Allanea wrote:OK then. Go jump in a trench and we'll shoot an ICBM at you and see how long it takes for the radiation and air suction to kill you.
Infantry taking shelter at the bottom at a full-depth infantry trench are 100% secure from burst radiation. That's actual test data.
If you are not close enough to kill them with the blast wave, you won't kill them with the burst radiation either.

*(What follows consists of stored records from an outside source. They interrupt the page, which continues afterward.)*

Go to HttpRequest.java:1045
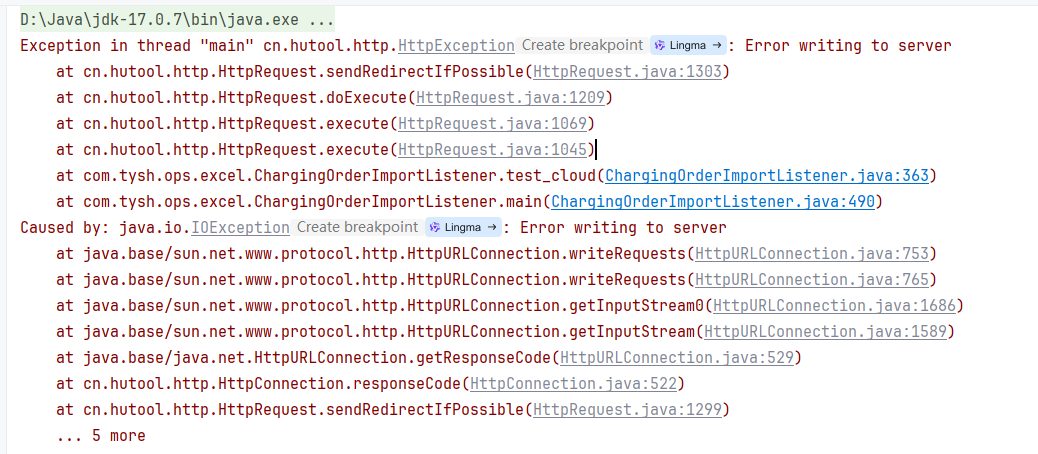 (495, 149)
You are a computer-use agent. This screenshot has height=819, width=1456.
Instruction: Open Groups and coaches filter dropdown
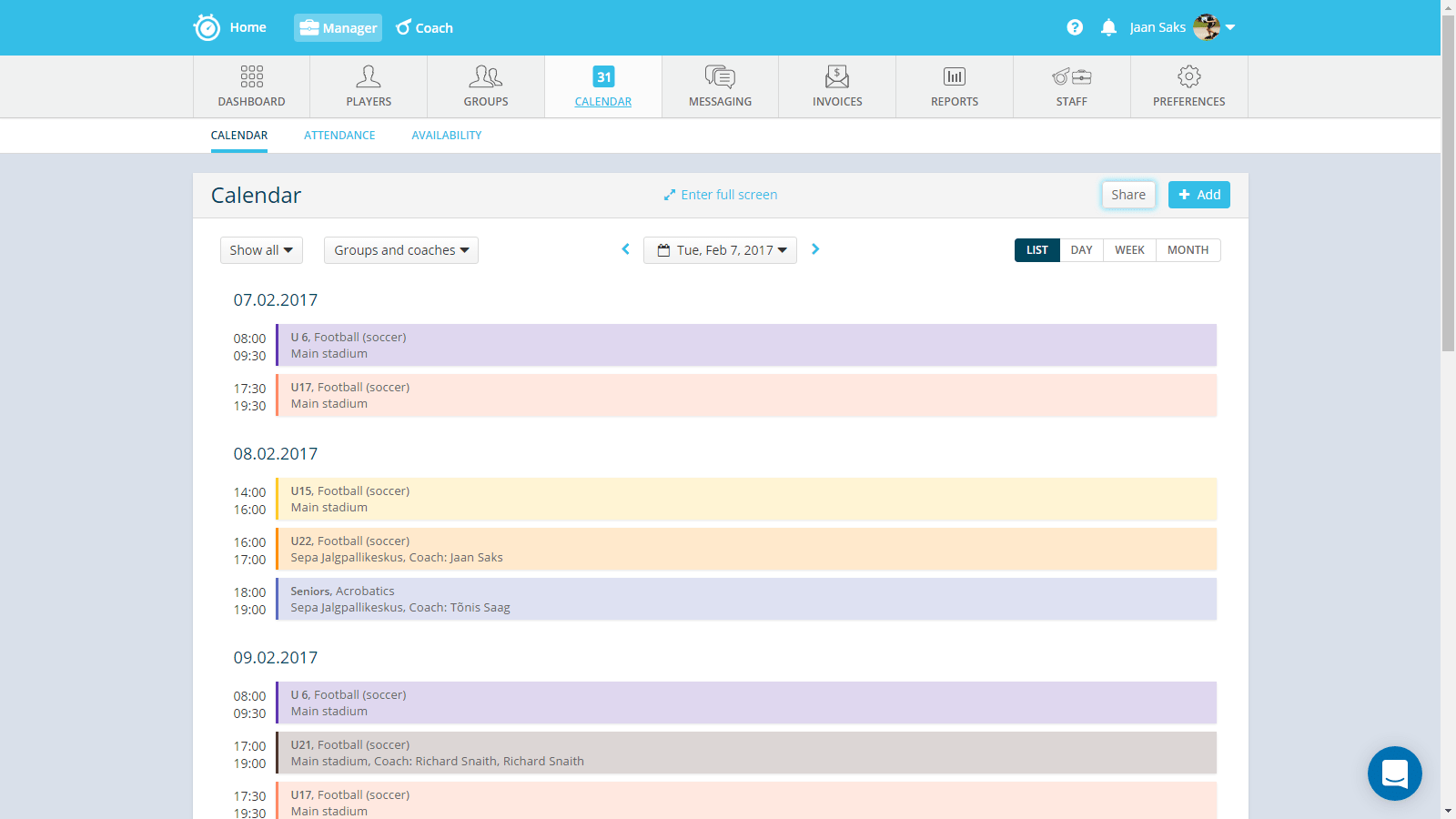click(401, 250)
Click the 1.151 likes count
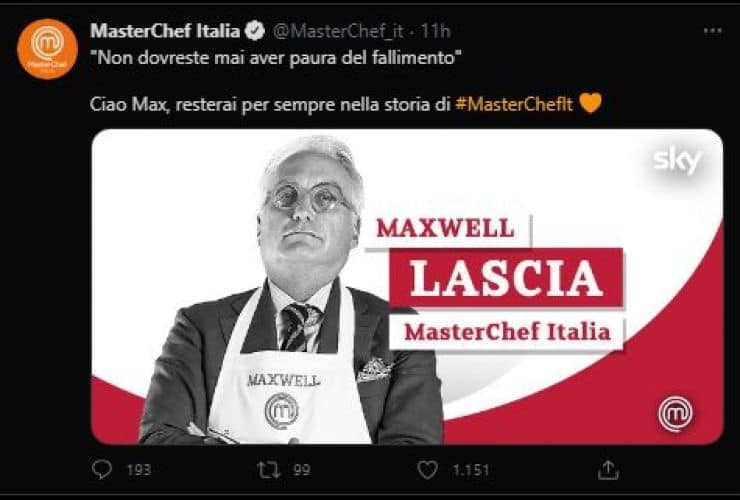The width and height of the screenshot is (740, 500). [x=471, y=470]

Here's a web applet I found that provides a reasonable set of numbers regarding a nuclear detonation under normal circumstances. Nuclear weapons can cause third-degree burns from outside their lethal overpressure radius, but that only impacts an object or person in the open with direct line of sight to the hypocenter. Given a yield of 5 kt, which it typical for a tactical nuclear weapon, the thermal pulse will kill from well outside the lethal overpressure radius. Dirt is really good at stopping bullets and radiation, so men in trenches would be far more likely to survive then a man standing adjacent to the trench and fully exposed to the hypocenter.
Dewhurst-Narculis wrote:
Considering only 15cm/6" of average soil will halve the radiation, if you crouch in a trench only a few feet deep, you will be subject to a lower degree of direct radiation. The real trouble starts if the fireball touches the ground or so close enough to draw vast quantities of dust and light particles up into the mushroom cloud. Then of course this rains down as fallout. One small tactical nuclear blast that's not "self cleaning", the fallout would be avoidable in a few hours immediately after the blast, as some of the nastiest by products of a nuclear blast have very short half-life's and will go through their decay chains until they become a more stable isotope/element. The best case is that you stay in place and defend what's left of your position. Radiation sickness is a bitch short term and if you can help it, don't move your troops from shelter for at least 24-48 hours. Trenches are ok to survive the pressure wave if it's adequately shored up, but if there is expected to have large fallout clouds from multiple blasts, I'd recommend building either a walled in and roofed section on the trench every few hundred feet if you are expecting to operate in a nuclear blast (also NBC suits will allow your troops to return to fighting sooner) or digging in to the trench wall and make a small little cave, that would possibly offer a halving factor of 2-10 which would ensure survival in some of the worst hit spots.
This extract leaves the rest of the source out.